[Material for this task]
--------

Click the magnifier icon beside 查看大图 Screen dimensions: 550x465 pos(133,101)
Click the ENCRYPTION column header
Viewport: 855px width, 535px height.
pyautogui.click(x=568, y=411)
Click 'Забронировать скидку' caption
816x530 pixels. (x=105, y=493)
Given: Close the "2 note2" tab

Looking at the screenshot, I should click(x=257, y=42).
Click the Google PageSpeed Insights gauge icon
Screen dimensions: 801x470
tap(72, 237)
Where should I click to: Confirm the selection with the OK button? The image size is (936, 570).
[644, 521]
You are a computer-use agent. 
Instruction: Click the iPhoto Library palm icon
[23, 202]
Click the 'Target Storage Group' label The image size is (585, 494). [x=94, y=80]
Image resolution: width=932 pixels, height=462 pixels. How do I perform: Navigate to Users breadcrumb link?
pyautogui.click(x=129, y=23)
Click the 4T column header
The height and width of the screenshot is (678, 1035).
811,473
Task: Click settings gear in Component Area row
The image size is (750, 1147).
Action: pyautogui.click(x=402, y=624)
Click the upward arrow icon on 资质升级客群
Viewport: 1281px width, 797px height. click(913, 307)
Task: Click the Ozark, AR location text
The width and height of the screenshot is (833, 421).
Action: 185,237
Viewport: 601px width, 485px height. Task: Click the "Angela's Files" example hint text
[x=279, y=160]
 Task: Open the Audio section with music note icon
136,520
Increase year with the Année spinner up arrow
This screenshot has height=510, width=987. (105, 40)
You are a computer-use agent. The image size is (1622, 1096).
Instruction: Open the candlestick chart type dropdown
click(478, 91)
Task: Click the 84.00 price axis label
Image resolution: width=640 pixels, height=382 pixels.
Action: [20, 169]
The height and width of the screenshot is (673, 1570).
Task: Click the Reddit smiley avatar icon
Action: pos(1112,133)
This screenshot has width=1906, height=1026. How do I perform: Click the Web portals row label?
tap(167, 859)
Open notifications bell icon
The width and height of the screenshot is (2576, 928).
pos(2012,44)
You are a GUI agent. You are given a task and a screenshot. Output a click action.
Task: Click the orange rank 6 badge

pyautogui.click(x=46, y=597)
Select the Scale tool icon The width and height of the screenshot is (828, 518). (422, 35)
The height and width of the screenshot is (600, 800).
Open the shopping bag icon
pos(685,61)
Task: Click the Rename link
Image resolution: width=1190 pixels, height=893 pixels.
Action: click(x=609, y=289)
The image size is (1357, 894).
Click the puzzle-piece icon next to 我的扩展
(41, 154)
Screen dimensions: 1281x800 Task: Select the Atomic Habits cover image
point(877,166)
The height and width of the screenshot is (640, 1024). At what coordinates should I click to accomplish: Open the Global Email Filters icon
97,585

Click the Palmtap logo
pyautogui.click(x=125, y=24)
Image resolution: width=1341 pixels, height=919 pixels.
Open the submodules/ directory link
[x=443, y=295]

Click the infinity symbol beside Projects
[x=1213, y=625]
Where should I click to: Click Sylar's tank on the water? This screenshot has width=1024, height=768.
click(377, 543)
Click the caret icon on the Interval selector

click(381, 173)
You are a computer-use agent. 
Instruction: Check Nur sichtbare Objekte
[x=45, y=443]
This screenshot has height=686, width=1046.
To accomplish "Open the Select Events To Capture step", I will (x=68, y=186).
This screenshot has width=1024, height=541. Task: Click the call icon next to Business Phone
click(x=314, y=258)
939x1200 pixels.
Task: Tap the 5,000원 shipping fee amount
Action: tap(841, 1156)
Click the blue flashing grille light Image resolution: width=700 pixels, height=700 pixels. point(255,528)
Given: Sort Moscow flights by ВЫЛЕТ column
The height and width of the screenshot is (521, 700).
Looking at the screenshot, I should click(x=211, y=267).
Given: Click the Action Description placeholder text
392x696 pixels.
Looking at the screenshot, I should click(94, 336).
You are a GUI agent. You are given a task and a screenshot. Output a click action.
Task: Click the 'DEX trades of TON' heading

--------

[Exercise directions]
Each line in the material above should be repeated exactly.

[Result of this task]
Click the magnifier icon beside 查看大图 Screen dimensions: 550x465 pos(133,101)
Click the ENCRYPTION column header
Viewport: 855px width, 535px height.
pyautogui.click(x=568, y=411)
Click 'Забронировать скидку' caption
816x530 pixels. (x=105, y=493)
Given: Close the "2 note2" tab

Looking at the screenshot, I should click(x=257, y=42).
Click the Google PageSpeed Insights gauge icon
Screen dimensions: 801x470
tap(72, 237)
Where should I click to: Confirm the selection with the OK button? The image size is (936, 570).
[644, 521]
You are a computer-use agent. 
Instruction: Click the iPhoto Library palm icon
[23, 202]
Click the 'Target Storage Group' label The image size is (585, 494). [x=94, y=80]
Image resolution: width=932 pixels, height=462 pixels. How do I perform: Navigate to Users breadcrumb link?
pyautogui.click(x=129, y=23)
Click the 4T column header
The height and width of the screenshot is (678, 1035).
811,473
Task: Click settings gear in Component Area row
The image size is (750, 1147).
Action: pyautogui.click(x=402, y=624)
Click the upward arrow icon on 资质升级客群
Viewport: 1281px width, 797px height. click(913, 307)
Task: Click the Ozark, AR location text
The width and height of the screenshot is (833, 421).
Action: 185,237
Viewport: 601px width, 485px height. Task: Click the "Angela's Files" example hint text
[x=279, y=160]
 Task: Open the Audio section with music note icon
136,520
Increase year with the Année spinner up arrow
This screenshot has height=510, width=987. (105, 40)
You are a computer-use agent. The image size is (1622, 1096).
Instruction: Open the candlestick chart type dropdown
click(478, 91)
Task: Click the 84.00 price axis label
Image resolution: width=640 pixels, height=382 pixels.
Action: [20, 169]
The height and width of the screenshot is (673, 1570).
Task: Click the Reddit smiley avatar icon
Action: pos(1112,133)
This screenshot has width=1906, height=1026. How do I perform: Click the Web portals row label?
tap(167, 859)
Open notifications bell icon
The width and height of the screenshot is (2576, 928).
pos(2012,44)
You are a GUI agent. You are given a task and a screenshot. Output a click action.
Task: Click the orange rank 6 badge

pyautogui.click(x=46, y=597)
Select the Scale tool icon The width and height of the screenshot is (828, 518). (422, 35)
The height and width of the screenshot is (600, 800).
Open the shopping bag icon
pos(685,61)
Task: Click the Rename link
Image resolution: width=1190 pixels, height=893 pixels.
Action: click(x=609, y=289)
The image size is (1357, 894).
Click the puzzle-piece icon next to 我的扩展
(41, 154)
Screen dimensions: 1281x800 Task: Select the Atomic Habits cover image
point(877,166)
The height and width of the screenshot is (640, 1024). At what coordinates should I click to accomplish: Open the Global Email Filters icon
97,585

Click the Palmtap logo
pyautogui.click(x=125, y=24)
Image resolution: width=1341 pixels, height=919 pixels.
Open the submodules/ directory link
[x=443, y=295]

Click the infinity symbol beside Projects
[x=1213, y=625]
Where should I click to: Click Sylar's tank on the water? This screenshot has width=1024, height=768.
click(377, 543)
Click the caret icon on the Interval selector

click(381, 173)
You are a computer-use agent. 
Instruction: Check Nur sichtbare Objekte
[x=45, y=443]
This screenshot has height=686, width=1046.
To accomplish "Open the Select Events To Capture step", I will (x=68, y=186).
This screenshot has width=1024, height=541. Task: Click the call icon next to Business Phone
click(x=314, y=258)
939x1200 pixels.
Task: Tap the 5,000원 shipping fee amount
Action: tap(841, 1156)
Click the blue flashing grille light Image resolution: width=700 pixels, height=700 pixels. point(255,528)
Given: Sort Moscow flights by ВЫЛЕТ column
The height and width of the screenshot is (521, 700).
Looking at the screenshot, I should click(x=211, y=267).
Given: Click the Action Description placeholder text
392x696 pixels.
Looking at the screenshot, I should click(94, 336).
You are a GUI agent. You are given a task and a screenshot. Output a click action.
Task: Click the 'DEX trades of TON' heading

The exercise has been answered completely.